Euforia do mercado

De sexta para ontem saímos da depressão completa para a euforia desmedida. Em apenas dois dias, a Bolsa de Valores de São Paulo recuperou metade das perdas acumuladas em duas semanas de crise econômica. O dólar, que tinha subido consideravelmente, teve queda acentuada e se reaproximou da marca de R$ 2,00 (fechou ontem a R$ 2,10). E o que aconteceu?

Tal como nas semanas de desespero, as boas notícias impulsionaram o mercado e a recuperação só não foi maior porque dados corporativos desfavoráveis vieram dos Estados Unidos. Mesmo assim, a Bovespa fechou ontem com alta de 1,81%, com um volume negociado de R$ 6,5 bilhões.
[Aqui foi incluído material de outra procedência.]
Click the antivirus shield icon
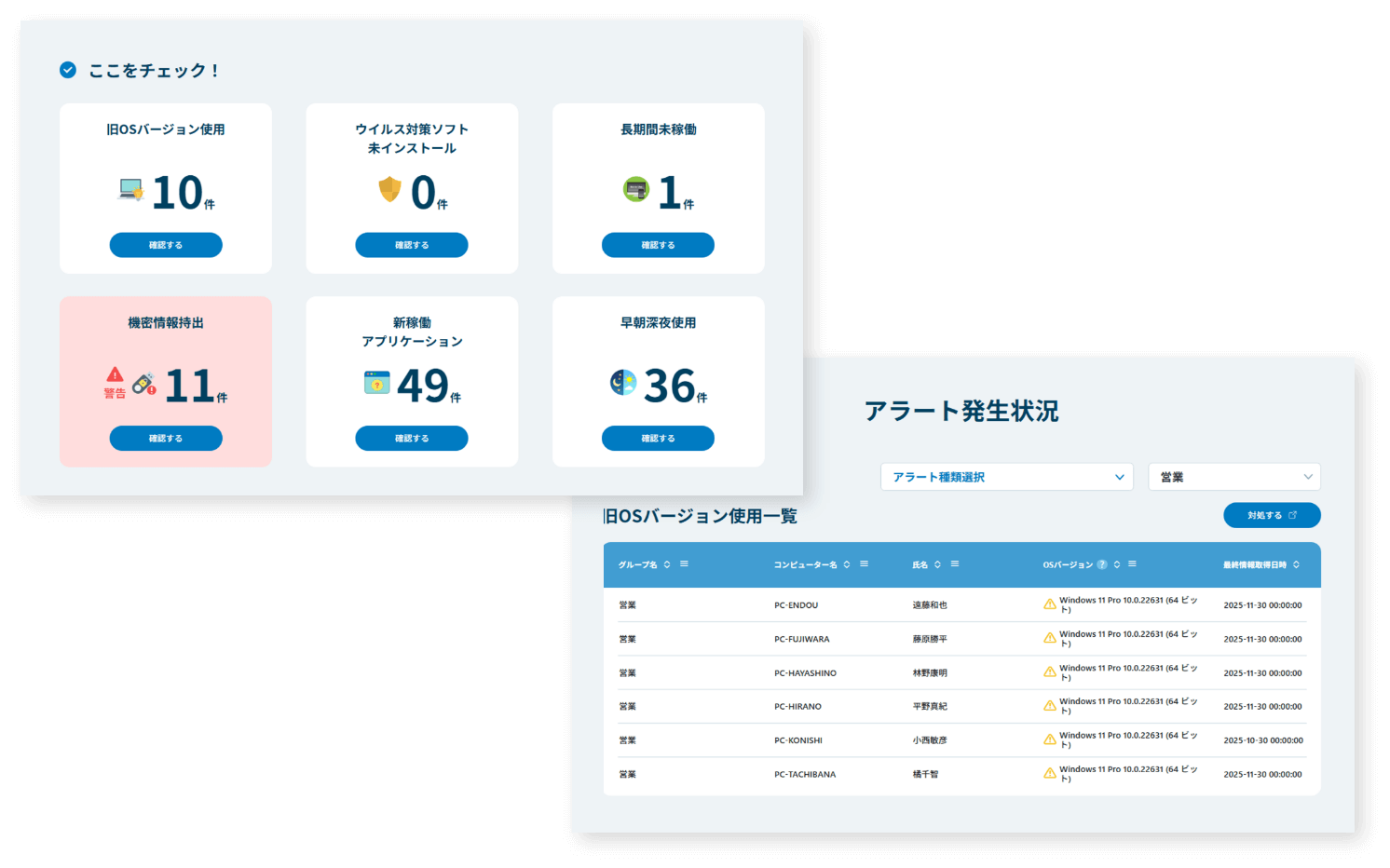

Nada se compararmos com a incrível marca do índice Nikkei, da bolsa de Tóquio, que ontem subiu 14,1%, e do Merval, de Buenos Aires, com 11% de subida.

Mas a rápida recuperação dos mercados indica uma “acomodação” dos mesmos. Vivíamos um momento de euforia até o início da crise imobiliária dos Estados Unidos. Bolsas em altas expressivas, dólar em queda livre e fortalecimento das economias emergentes. Juntando a queda nos preços das commodities com a fragilidade do sistema financeiro norte-americano, tivemos uma crise de proporções globais, o que não se via desde a derrocada dos Tigres Asiáticos em 1997 (que precedeu as crises no México, na Rússia e no Brasil).

Agora, como o epicentro do terremoto financeiro estava no país mais poderoso do planeta, teve-se a sensação que a economia mundial poderia cair como um castelo de cartas. Mas isto não deve acontecer primeiro pela ajuda dos bancos centrais dos países ricos, segundo pelo reaquecimento da economia chinesa, que vai fazer o mundo se movimentar com rapidez a partir de novembro.

Novembro também é o mês da eleição nos Estados Unidos, e uma provável (neste momento) vitória do democrata Barack Obama pode representar uma guinada na política econômica daquele país. Com isso, a preocupação (real) das últimas semanas passa a ser uma possibilidade de nova euforia do mercado.